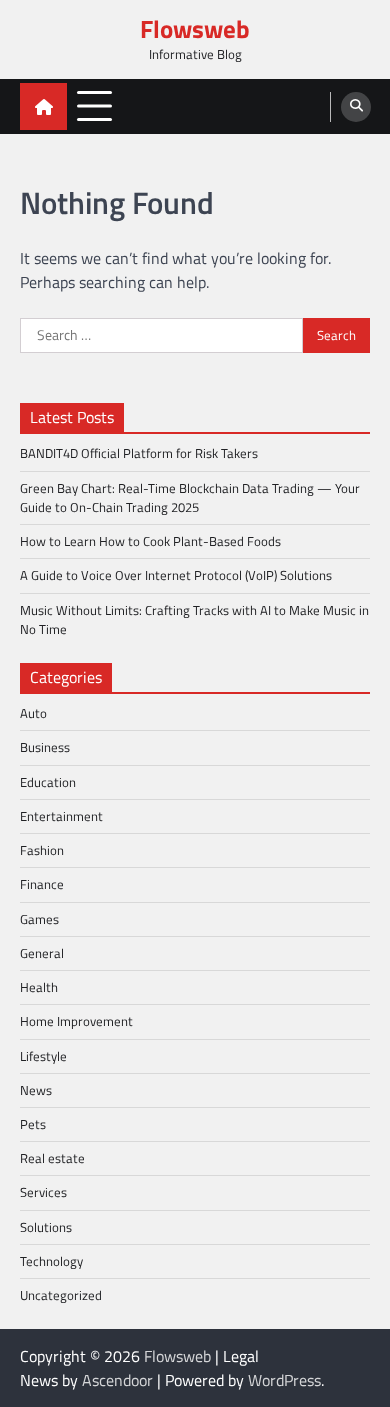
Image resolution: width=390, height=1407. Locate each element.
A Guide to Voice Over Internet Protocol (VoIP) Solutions (176, 575)
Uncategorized (61, 1295)
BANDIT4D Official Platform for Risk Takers (139, 453)
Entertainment (61, 816)
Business (45, 747)
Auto (33, 713)
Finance (42, 884)
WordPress (284, 1380)
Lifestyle (43, 1056)
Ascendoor (117, 1380)
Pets (33, 1124)
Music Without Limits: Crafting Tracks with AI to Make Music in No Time (194, 619)
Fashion (42, 850)
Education (48, 782)
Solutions (46, 1227)
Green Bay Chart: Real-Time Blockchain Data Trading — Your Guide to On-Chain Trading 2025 (190, 497)
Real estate (52, 1158)
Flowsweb (195, 29)
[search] (356, 107)
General (42, 953)
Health (39, 987)
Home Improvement (76, 1021)
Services (43, 1192)
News (36, 1090)
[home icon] (43, 106)
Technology (51, 1261)
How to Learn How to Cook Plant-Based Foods (150, 541)
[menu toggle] (94, 105)
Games (39, 919)
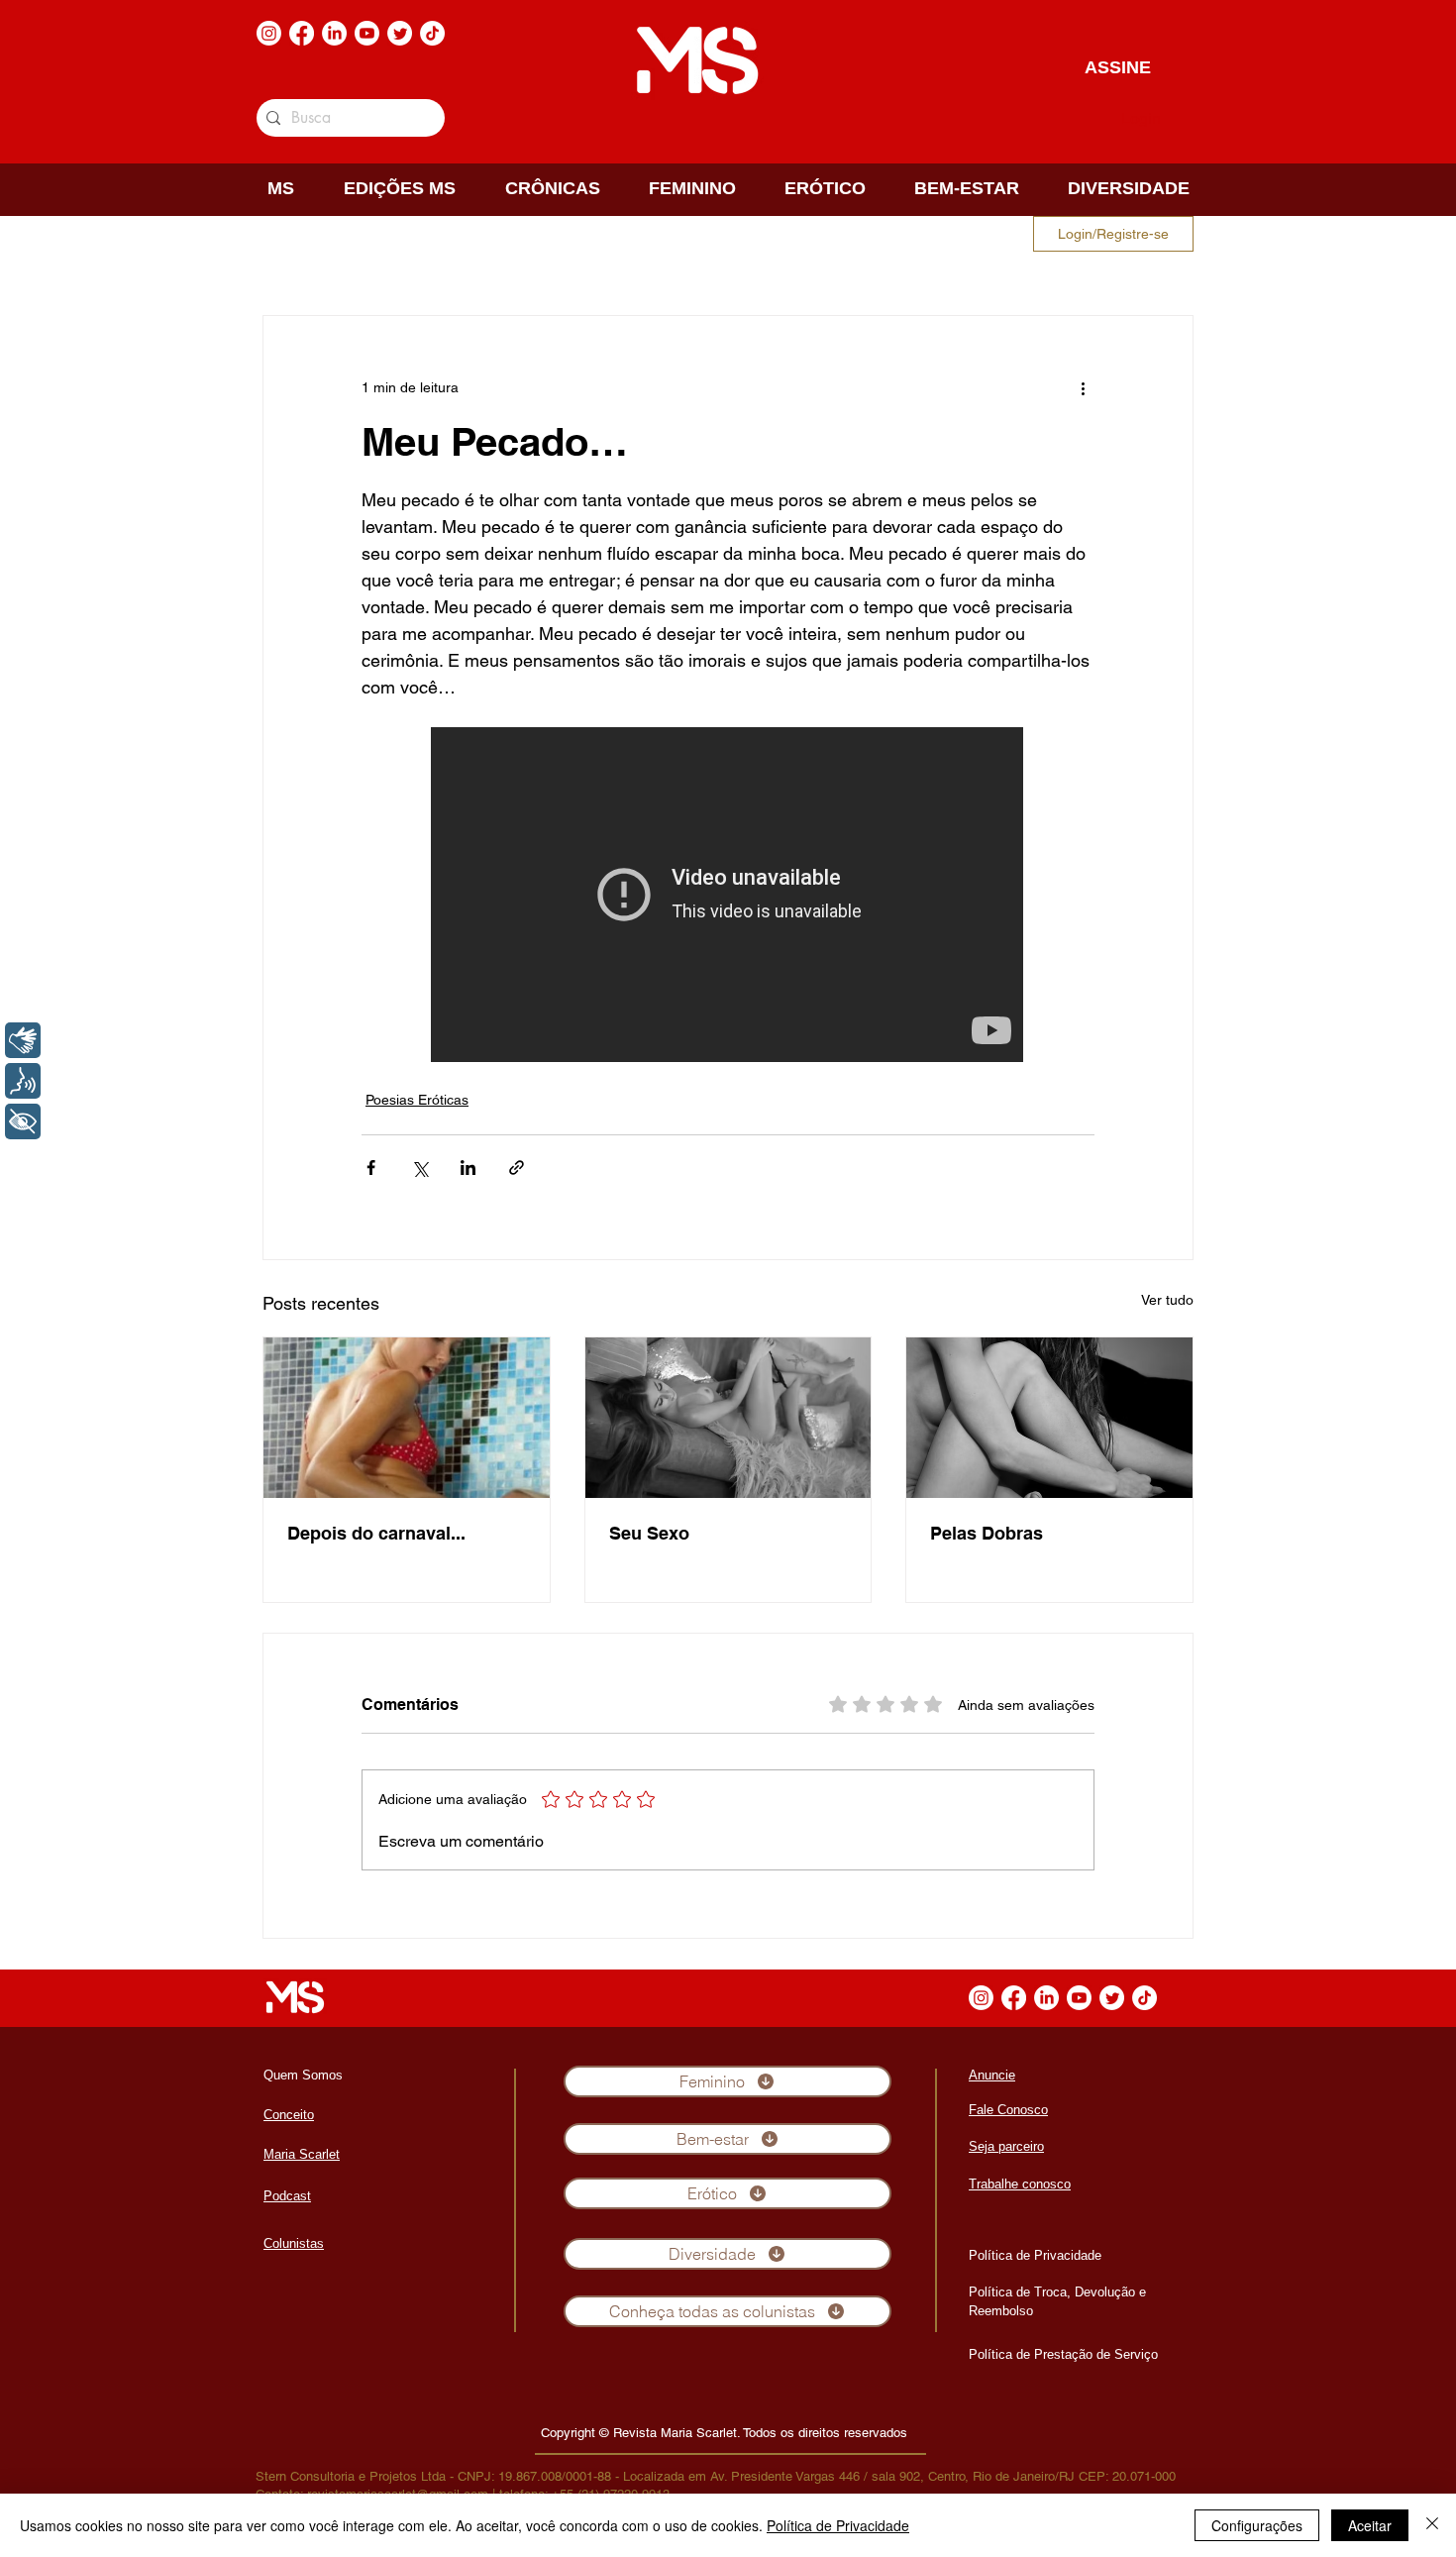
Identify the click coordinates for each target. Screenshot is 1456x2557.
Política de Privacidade (838, 2525)
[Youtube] (367, 33)
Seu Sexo (649, 1533)
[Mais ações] (1082, 387)
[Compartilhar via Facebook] (371, 1167)
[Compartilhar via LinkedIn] (468, 1167)
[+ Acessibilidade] (23, 1121)
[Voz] (23, 1081)
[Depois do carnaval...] (406, 1417)
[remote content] (728, 896)
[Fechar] (1432, 2525)
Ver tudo (1167, 1300)
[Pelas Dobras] (1049, 1417)
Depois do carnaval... (376, 1533)
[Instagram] (269, 33)
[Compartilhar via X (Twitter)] (419, 1167)
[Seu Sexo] (728, 1417)
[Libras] (23, 1040)
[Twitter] (399, 33)
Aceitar (1370, 2525)
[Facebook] (301, 33)
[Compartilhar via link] (516, 1167)
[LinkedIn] (334, 33)
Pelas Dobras (986, 1533)
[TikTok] (432, 33)
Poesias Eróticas (416, 1100)
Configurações (1256, 2525)
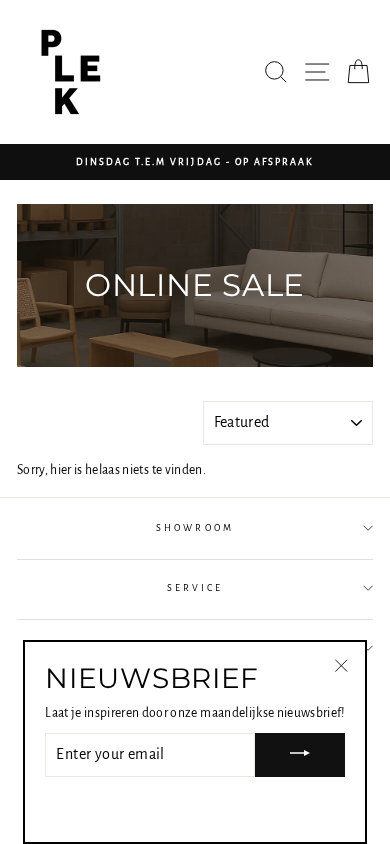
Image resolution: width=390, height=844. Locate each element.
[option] (195, 162)
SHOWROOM (194, 528)
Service (195, 588)
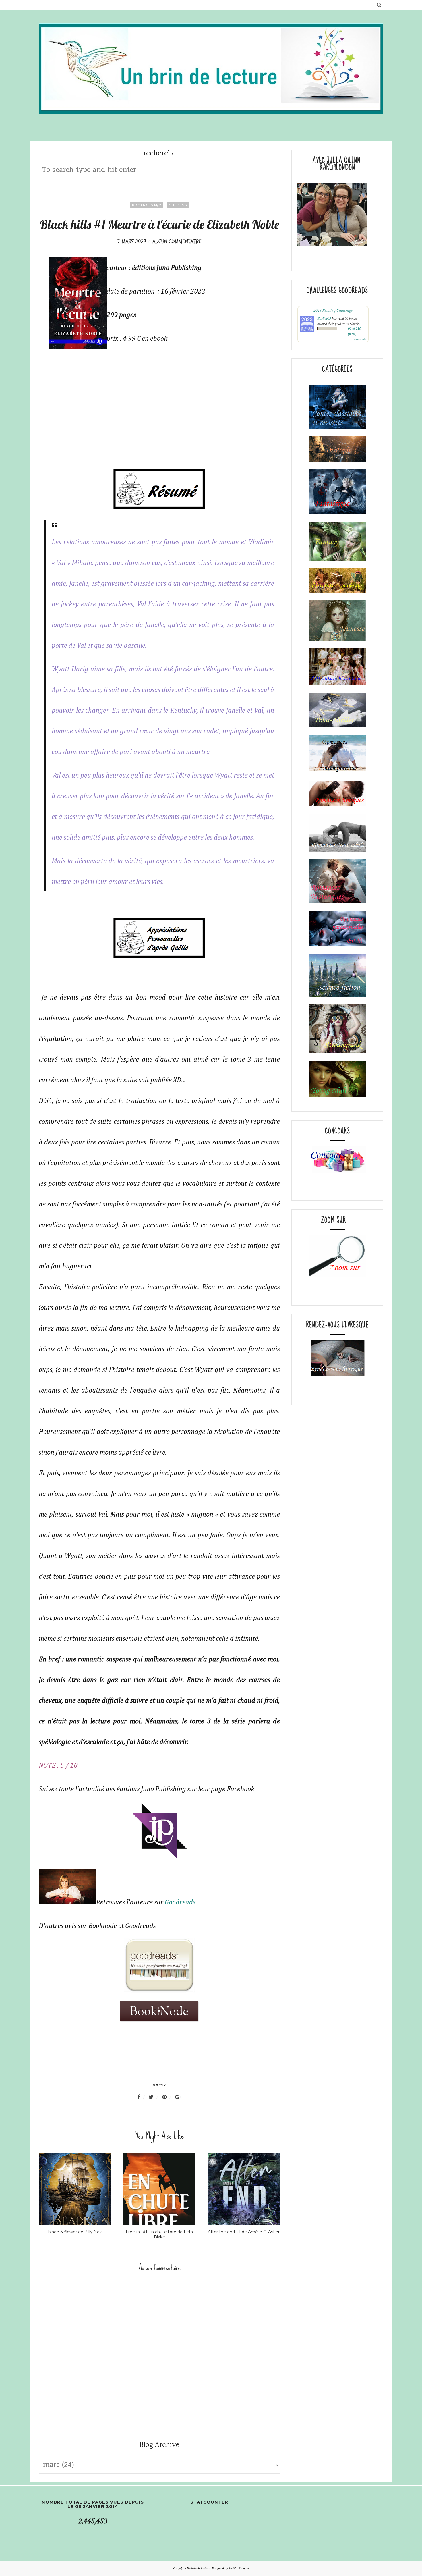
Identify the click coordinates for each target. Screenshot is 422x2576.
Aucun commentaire (177, 241)
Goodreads (180, 1902)
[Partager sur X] (155, 2097)
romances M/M (146, 205)
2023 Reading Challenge (333, 310)
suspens (178, 205)
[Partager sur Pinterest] (168, 2097)
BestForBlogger (238, 2568)
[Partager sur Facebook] (142, 2097)
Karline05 (324, 318)
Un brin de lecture (199, 2568)
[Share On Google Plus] (178, 2097)
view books (359, 339)
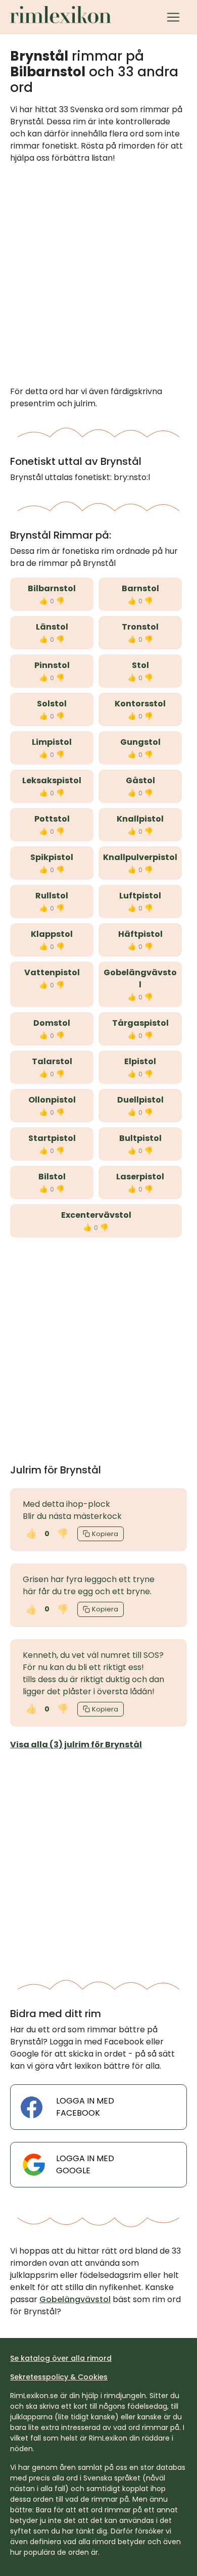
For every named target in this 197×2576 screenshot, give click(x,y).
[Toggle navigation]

DIRECTIONS FOR THIS TASK —
Omit the images and transcribe all of the records above word for word.

SOLVED EXERCISE —
Image resolution: width=390, height=1407. Locate each element.
A Guide to Voice Over Internet Protocol (VoIP) Solutions (176, 575)
Uncategorized (61, 1295)
BANDIT4D Official Platform for Risk Takers (139, 453)
Entertainment (61, 816)
Business (45, 747)
Auto (33, 713)
Finance (42, 884)
WordPress (284, 1380)
Lifestyle (43, 1056)
Ascendoor (117, 1380)
Pets (33, 1124)
Music Without Limits: Crafting Tracks with AI to Make Music in No Time (194, 619)
Fashion (42, 850)
Education (48, 782)
Solutions (46, 1227)
Green Bay Chart: Real-Time Blockchain Data Trading — Your Guide to On-Chain Trading 2025 (190, 497)
Real estate (52, 1158)
Flowsweb (195, 29)
[search] (356, 107)
General (42, 953)
Health (39, 987)
Home Improvement (76, 1021)
Services (43, 1192)
News (36, 1090)
[home icon] (43, 106)
Technology (51, 1261)
How to Learn How to Cook Plant-Based Foods (150, 541)
[menu toggle] (94, 105)
Games (39, 919)
Identify the click coordinates for each target. Screenshot is 1456x2557.
Política de Privacidade (838, 2525)
[Youtube] (367, 33)
Seu Sexo (649, 1533)
[Mais ações] (1082, 387)
[Compartilhar via Facebook] (371, 1167)
[Compartilhar via LinkedIn] (468, 1167)
[+ Acessibilidade] (23, 1121)
[Voz] (23, 1081)
[Depois do carnaval...] (406, 1417)
[remote content] (728, 896)
[Fechar] (1432, 2525)
Ver tudo (1167, 1300)
[Pelas Dobras] (1049, 1417)
Depois do carnaval... (376, 1533)
[Instagram] (269, 33)
[Compartilhar via X (Twitter)] (419, 1167)
[Seu Sexo] (728, 1417)
[Libras] (23, 1040)
[Twitter] (399, 33)
Aceitar (1370, 2525)
[Facebook] (301, 33)
[Compartilhar via link] (516, 1167)
[LinkedIn] (334, 33)
Pelas Dobras (986, 1533)
[TikTok] (432, 33)
Poesias Eróticas (416, 1100)
Configurações (1256, 2525)
Image resolution: width=390, height=844. Locate each element.
[option] (195, 162)
SHOWROOM (194, 528)
Service (195, 588)
Identify the click coordinates for each target. Screenshot is 422x2576.
Aucun commentaire (177, 241)
Goodreads (180, 1902)
[Partager sur X] (155, 2097)
romances M/M (146, 205)
2023 Reading Challenge (333, 310)
suspens (178, 205)
[Partager sur Pinterest] (168, 2097)
BestForBlogger (238, 2568)
[Partager sur Facebook] (142, 2097)
Karline05 (324, 318)
Un brin de lecture (199, 2568)
[Share On Google Plus] (178, 2097)
view books (359, 339)
For every named target in this 197×2576 screenshot, give click(x,y).
[Toggle navigation]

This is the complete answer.